═════ PROVIDED DATA
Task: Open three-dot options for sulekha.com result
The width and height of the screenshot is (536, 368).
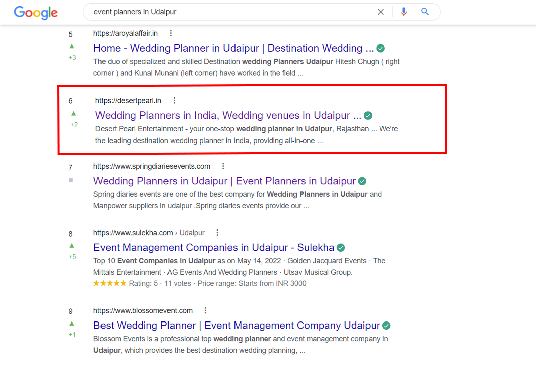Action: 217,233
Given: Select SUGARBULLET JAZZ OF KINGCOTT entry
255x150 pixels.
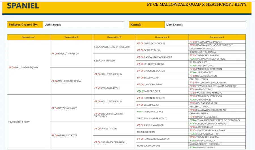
══════════
● YOUR INSTRUCTIONS
Print the text of both items above verbatim, leaving the pictures out.

● WRITTEN REPLY
Task: Open three-dot options for sulekha.com result
The width and height of the screenshot is (536, 368).
Action: 217,233
Given: Select SUGARBULLET JAZZ OF KINGCOTT entry
255x150 pixels.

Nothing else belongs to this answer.